● About this task
Output only the stretch of the listing that starts at the line containing "You are a GUI" and ends at the line containing "Task: Click the Developer mode label", reproduced exactly with both ends.
*** Study material
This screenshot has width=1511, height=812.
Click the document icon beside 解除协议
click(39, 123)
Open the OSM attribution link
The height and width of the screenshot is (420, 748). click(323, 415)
******
*** Study material
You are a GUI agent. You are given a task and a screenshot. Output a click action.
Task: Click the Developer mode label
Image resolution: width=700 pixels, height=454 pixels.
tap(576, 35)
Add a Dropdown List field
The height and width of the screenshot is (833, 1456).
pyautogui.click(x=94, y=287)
******
*** Study material
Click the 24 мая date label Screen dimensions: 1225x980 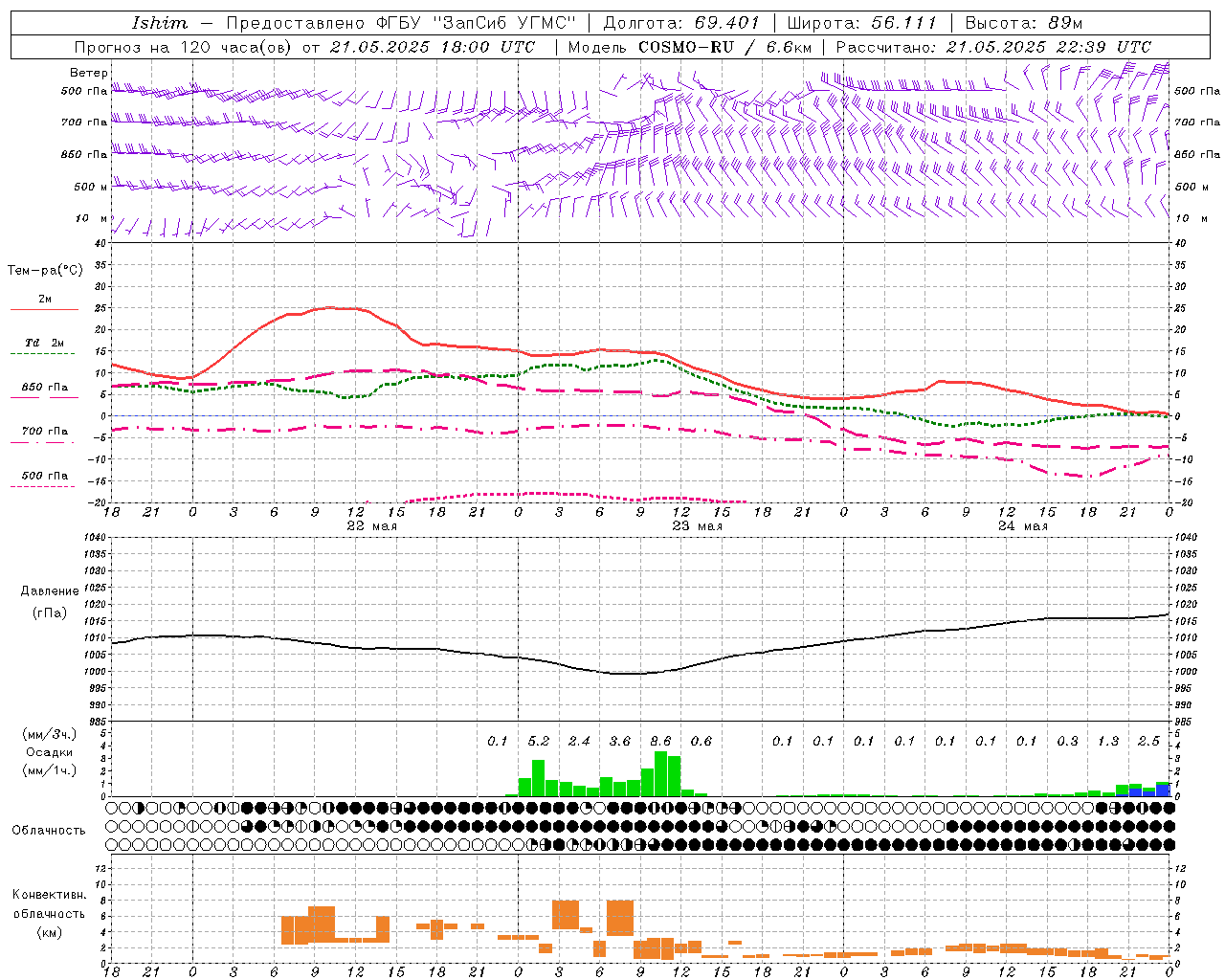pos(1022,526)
******
● Task response
You are a GUI agent. You are given a task and a screenshot. Output a click action.
Task: Click the Developer mode label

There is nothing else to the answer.